Tamara’s personal endocrine system worked like clockwork: her pineal gland (what else?) sent out exciting signals; her adrenal gland pumped out adrenaline; her thyroid sent out serotonin for the urgent replenishment of supplies. How could her boundless energy have been explained any other way? A surplus of estrogen made little pimples bloom on her forehead. There weren’t many of them—they could have been covered up with her bangs—but the hair insisted on sticking straight out and up, so she had to wrestle it down with hairpins. Everything was perfect. Only there was never enough time …
Galya never had enough time, either. Nor did she have any extra energy—it all went into her training. They didn’t teach the athletes too much at the institute. They weren’t in the business of training teachers, but of producing champions. At first everything went very well. She went from small triumphs to greater ones; she dreamed of Olympic gold, or silver at the very least. What followed, however, was a serious injury.
In her fourth year, Galya took part in the Moscow championship. When she dismounted from the parallel bars, having completed the routine without a hitch, she landed so awkwardly that she fractured her knee, severely damaging the joint. After that her career prospects as a champion evaporated, though she had almost made the national team. She spent three months in the Institute of Traumatology, where Dr. Mironova, their best surgeon, operated on her twice. Her knee became functional again, but the articulation of the joint was inadequate for an athletic career.

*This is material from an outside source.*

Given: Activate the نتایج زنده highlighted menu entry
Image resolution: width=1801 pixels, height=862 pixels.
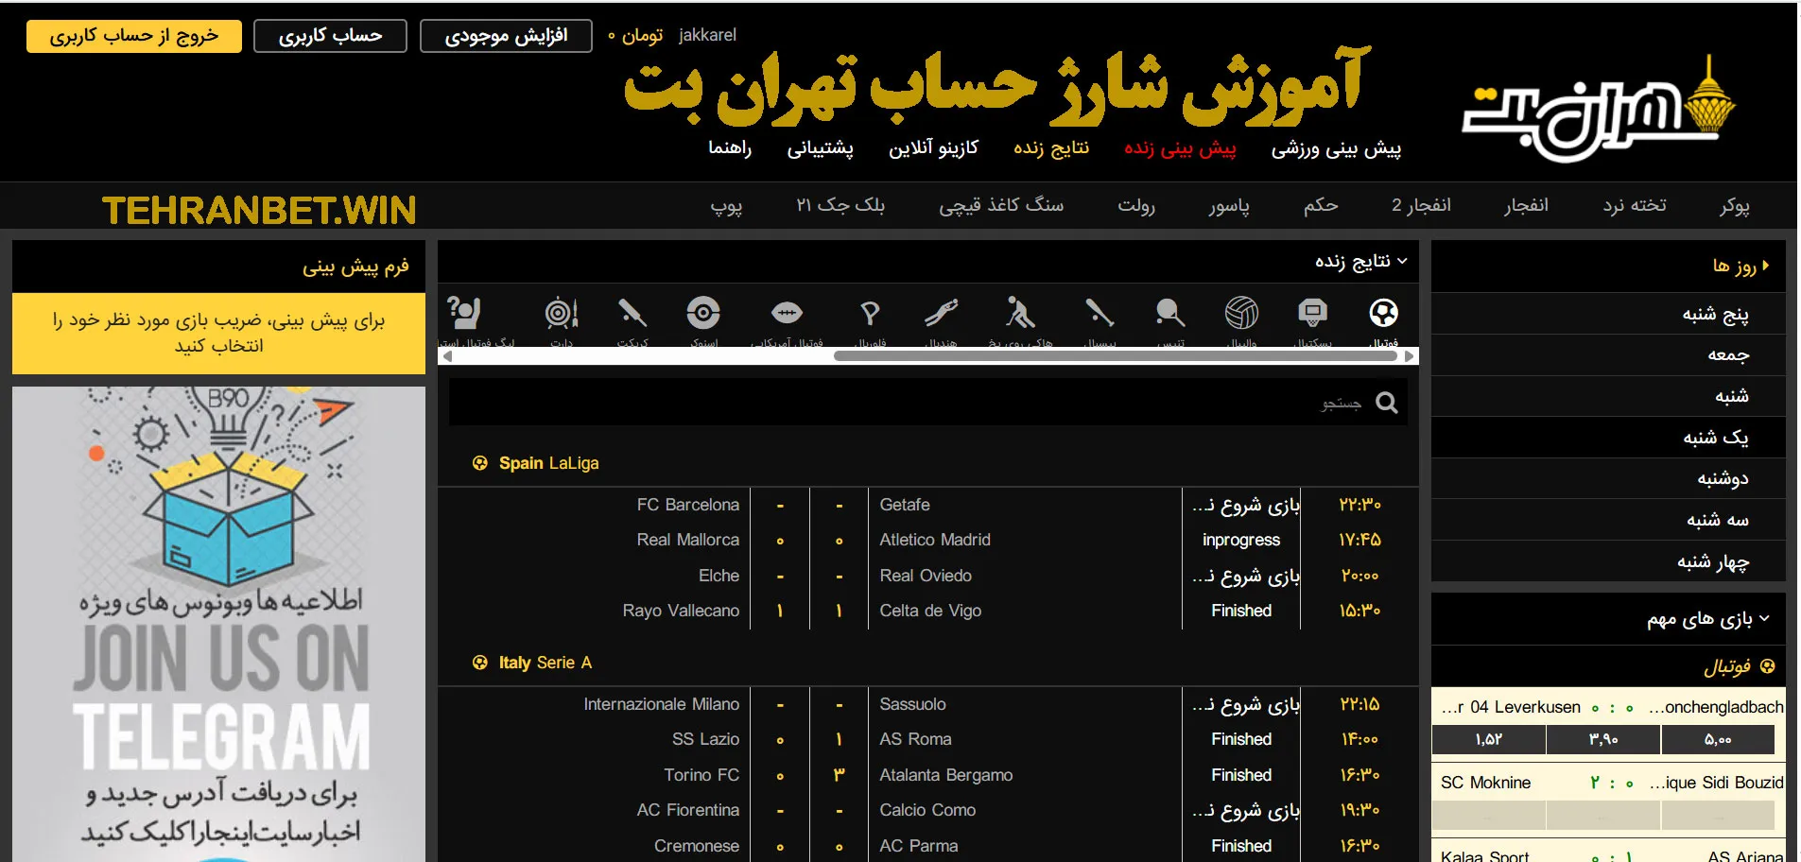Looking at the screenshot, I should 1052,147.
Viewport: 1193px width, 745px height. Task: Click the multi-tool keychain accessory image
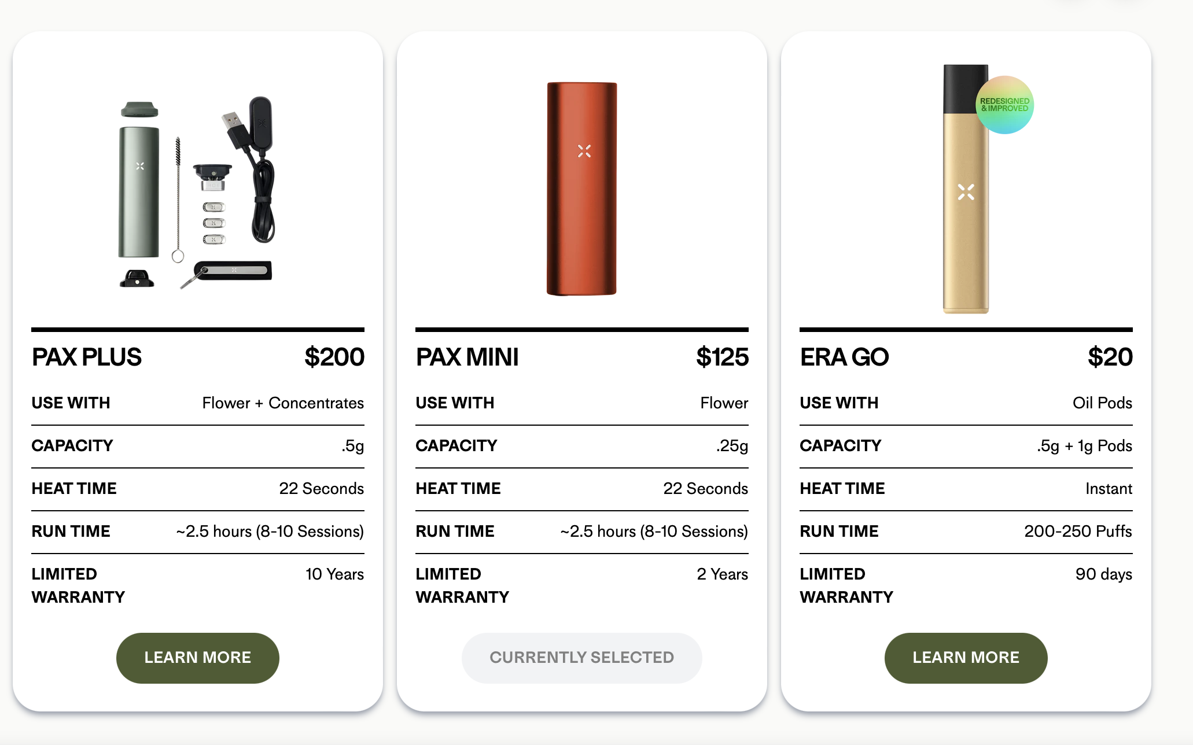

The heady life of training sessions, competitions, and promise had ended. They didn’t expel her from the institute, however. Galya dove into her textbooks, but floundered. She still lived in her semibasement, but no one took any interest in her now. Her glory had been short-lived, and she again felt insignificant, unattractive, and worthless. Plain old Polushka she had been, and Polushka she was destined to remain.